Mentiría si dijera que su transición fue un camino de rosas, tampoco lo ha sido su vida. Pidió ayuda, claro. En las asociaciones de personas trans siempre se ha sentido reconfortada, pero también por la deriva social. Lloró como una magdalena cuando Carla Antonelli fue elegida diputada en la Asamblea de Madrid. Ella representaba la encarnación de la aceptación, de la normalidad.

Por eso, ahora, suspira. Y se lamenta. Y le entran ganas de arrojar el periódico por la ventana. O el móvil. ¿Qué ha pasado? ¿Cómo puede ser que el camino se haya estrechado de repente? De nuevo, vuelve a escuchar discursos que parecían superados, reservados a los reductos ultraconservadores. Día sí día también, su condición es negada y caricaturizada hasta la saciedad. Objeto de las burlas más hirientes. Reducida a la perversión y asimilada a conductas aberrantes: cuando no tramposos que codician marcas deportivas, depravados sexuales ansiosos por entrar libremente en los baños o los vestidores femeninos para violar a las mujeres. También en las cárceles. ¿En qué momento empezaron a perderse los logros conseguidos con tanto sufrimiento?

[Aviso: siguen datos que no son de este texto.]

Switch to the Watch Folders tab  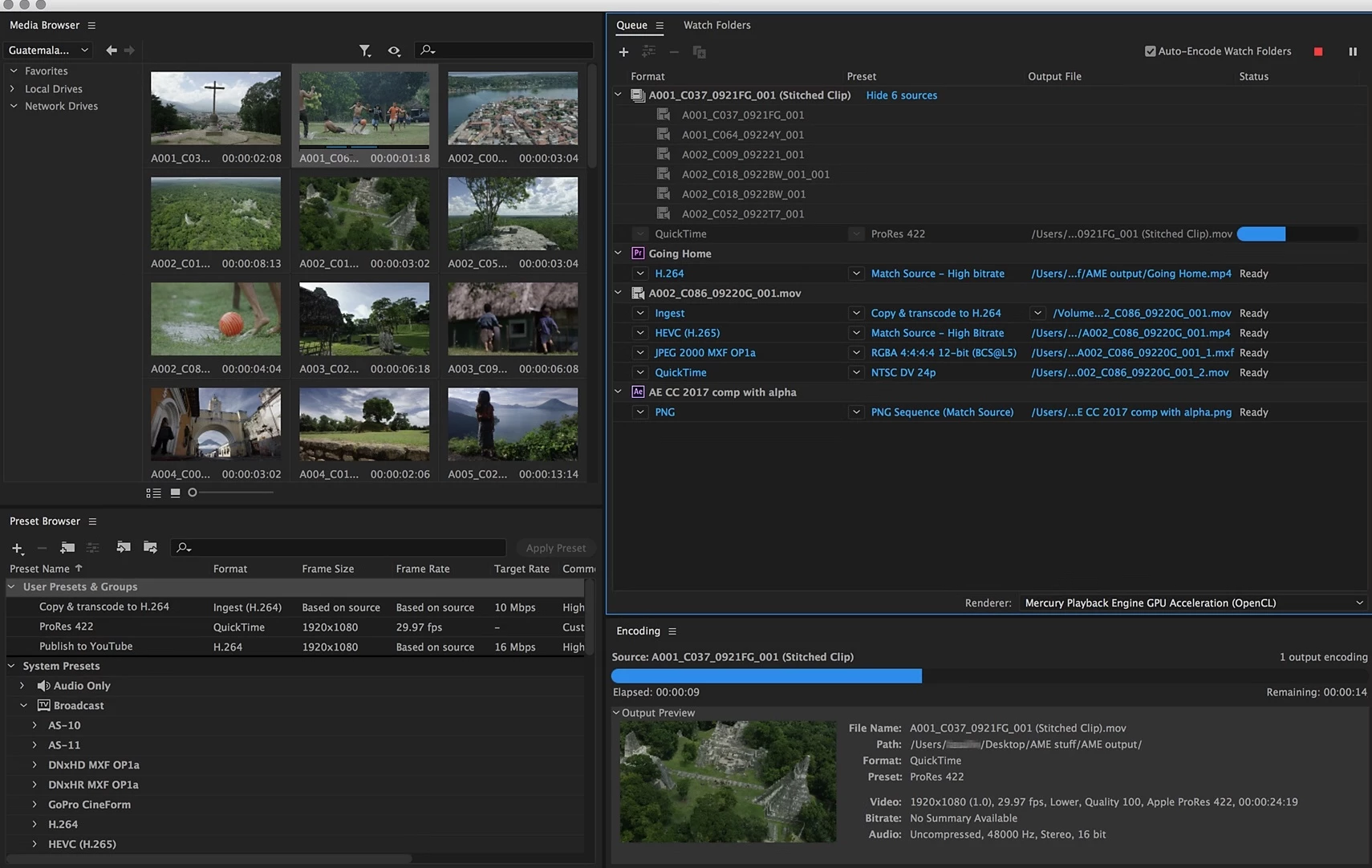[x=716, y=25]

Entrar en las redes sociales es algo parecido a caminar descalza por un campo de ortigas. Lo peor es cuando topa con personas a las que admira, a las que ha admirado toda su vida -intelectuales, periodistas, escritoras…- ¿por qué ahora se burlan de su condición? ¿Por qué le niegan incluso su existencia? Eres hombre, vienen a decirle. Y ella las llama Judas. Y suspira y baja los párpados y, a veces, se le escapa una lágrima. Entonces, su chucho mil leches le pega un lametón. Hay que seguir.